How Stacks are Handled in Go

At CloudFlare, We use Go for a variety of services and applications. In this blog post, We're going to take a deep dive into some of the technical intricacies of Go.

One of the more important features of Go is goroutines. They are cheap, cooperatively scheduled threads of execution that are used for a variety of operations, like timeouts, generators and racing multiple backends against each other. To make goroutines suitable for as many tasks as possible, we have to make sure that each goroutine takes up the least amount of memory, but also have people be able to start them up with a minimal amount of configuration.

To achieve this, Go manages stacks in way that behaves like any other language, but is quite different in how they're implemented.

An introduction to thread stacks

Before we look at Go, let's look at how stacks are managed in a traditional language like C.

When you start up a thread in C, the standard library is responsible for allocating a block of memory to be used as that thread's stack. It will allocate this block, tell the kernel where it is and let the kernel handle the execution of the thread. The problem comes when this block of memory is not enough.

Consider the following function:

int a(int m, int n) {
	if (m == 0) {
		return n + 1;
	} else if (m > 0 && n == 0) {
		return a(m - 1, 1);
	} else {
		return a(m - 1, a(m, n - 1));
	}
}

This function is highly recursive and invoking it as a(4,5) will consume all of the stack memory. To get around this, you can adjust the size of blocks that the standard library hands out to thread stacks. However, increasing your stack size across the board means that every thread will take up that amount of memory, even if they're not highly recursive. You can run out of memory, even though your program isn't using the stack memory allocated.

The other option is to decide stack size on a per thread basis. Now you're tasked with having to configure how much stack memory each thread needs, which makes creating a thread more difficult than we want it to be. Figuring out how much memory a thread will take is in the general case undecidable and in the common case just very difficult.

How Go handles this

Instead of giving each goroutine a fixed amount of stack memory, the Go runtime attempts to give goroutines the stack space they need on demand, freeing the programmer from having to make decisions about stack size. The Go team is currently working on switching from one method to another for doing this. I'll try to explain the old method, its shortcomings, the new method and why we're switching to it.

Segmented stacks

Segmented stacks is the original way that Go handled stacks. When a goroutine is created, we allocate an 8 kilobyte section of memory to use for the stack and we let the goroutine run its course.

The interesting bit comes when we run out of stack space for these 8 kilobytes. To handle this, each Go function has a tiny prologue at function entry. It checks if we've used up the allocated stack space and calls the morestack function if we have.

The morestack function allocates a new section of memory for stack space. It then fills in various pieces of data about the stack into a struct at the bottom of the stack, including the address of the stack that we just came from. After we've got a new stack segment, we restart the goroutine by retrying the function that caused us to run out of stack. This is known as a stack split.
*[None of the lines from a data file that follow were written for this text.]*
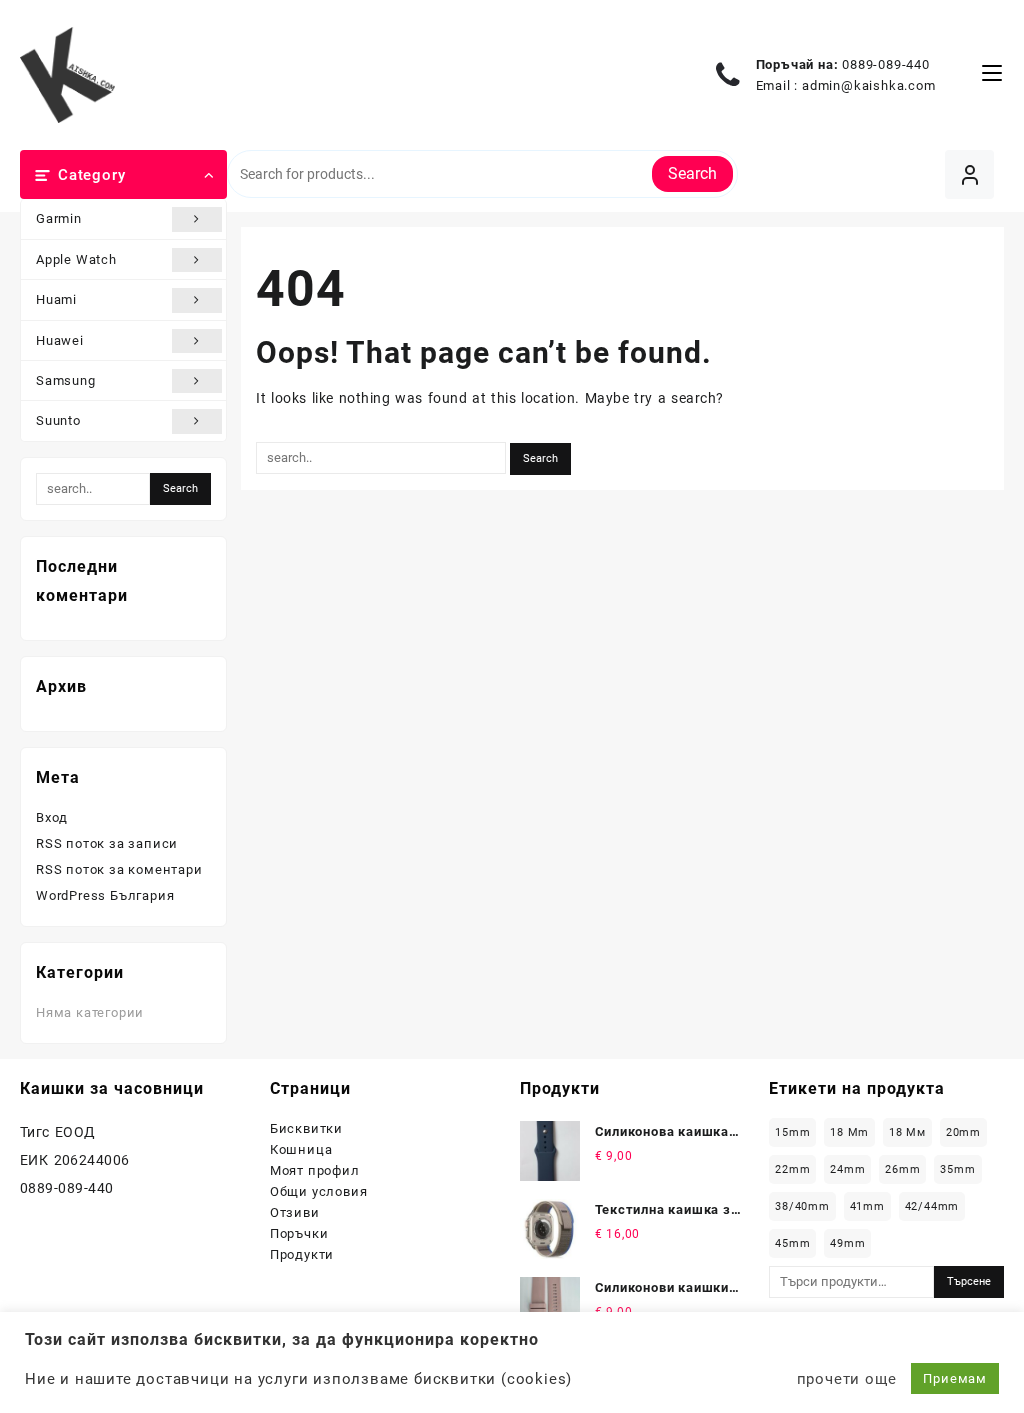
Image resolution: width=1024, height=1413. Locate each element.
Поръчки (299, 1233)
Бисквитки (306, 1128)
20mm (963, 1132)
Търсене (969, 1281)
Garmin (59, 218)
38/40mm (802, 1206)
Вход (52, 817)
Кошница (301, 1149)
The stack looks like this just after we've split the stack.

  +---------------+
  |               |
  |   unused      |
  |   stack       |
  |   space       |
  +---------------+
  |    Foobar     |
  |               |
  +---------------+
  |               |
  |  lessstack    |
  +---------------+
  | Stack info    |
  |               |-----+
  +---------------+     |
                        |
                        |
  +---------------+     |
  |    Foobar     |     |
  |               | <---+
  +---------------+
  | rest of stack |
  |               |

At the bottom of the new stack, we've inserted a stack entry for a function called lessstack. We didn't actually call this function. It is set up for when we return from the function that caused us to run out of stack. When that happens, we return into the lessstack, it looks up the struct that we put at the bottom of the stack and adjusts the stack pointer so that we're returning into the previous segment. After this, we can deallocate the stack segment we came from and go on our way.

The problem with segmented stacks

Segmented stacks give us stacks that grow and shrink on demand. The programmer doesn't have to worry about sizing the stacks, starting a new goroutine is cheap and we're now handling the case where the programmer doesn't know how big the stack will grow.

This was how Go handled stack growing up until recently, but this approach had a flaw. Shrinking the stack is a relatively expensive operation. It was most felt when you had a stack split inside a loop. A function would grow, split the stack, return and deallocate the stack segment. If you're doing this in a loop, you end up paying a rather large penalty.

This was known as the hot split problem. It was the main reason that the Go developers switched over to a new method of managing stacks, called stack copying.

Stack copying

Stack copying starts out a lot like segmented stacks. The goroutine is running along, using the stack space and when it runs out, it hits the same stack overflow check as in the old approach.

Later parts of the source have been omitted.